- Awarded for: Martín Fierro Awards for works from 2013
- Sponsored by: APTRA
- Date: May 18, 2014
- Location: Hilton Hotel
- Country: Argentina
- Reward: Martín Fierro Awards
- First award: 2014
- Most nominations: Farsantes

Television/radio coverage
- Network: El Trece

= 44th Martín Fierro Awards =

Radio and television awards in Argentina

The 44th Annual Martín Fierro Awards, presented by APTRA, were held on May 18, 2014. During the ceremony, APTRA gave the Martín Fierro Awards for 2013 works.

==Nominations==
The nominations for the 44th Annual Martín Fierro Awards were announced by Carlos Sciacaluga, president of APTRA, on April 15, 2014. The ceremony will be held at the Hilton Hotel on May 18, and it will be televised by El Trece. The telenovela Farsantes got the highest number of nominations, with 13 nominations, followed by the telenovelas Solamente Vos and Los vecinos en guerra.

The Kirchnerite journalist Víctor Hugo Morales, TV host of Bajada de línea, announced that he would resign from the ceremony. He did so when he began to receive public praise for the nomination.

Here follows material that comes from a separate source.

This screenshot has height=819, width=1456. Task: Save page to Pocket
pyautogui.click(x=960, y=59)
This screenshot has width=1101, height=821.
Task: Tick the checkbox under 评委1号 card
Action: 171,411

Jorge Rial, who had criticized the nominations at previous years and resigned when nominated, was not nominated for the 44th ceremony.

The newspaper La Nación commented that the nominations may have controversial selections. The nominations for best production and best program for kids mix programs of unrelated styles, making comparisons difficult. The best daily telecomedy includes Mis amigos de siempre, which began airing in 2014, and which already had a genre shift into drama by the time of the nominations.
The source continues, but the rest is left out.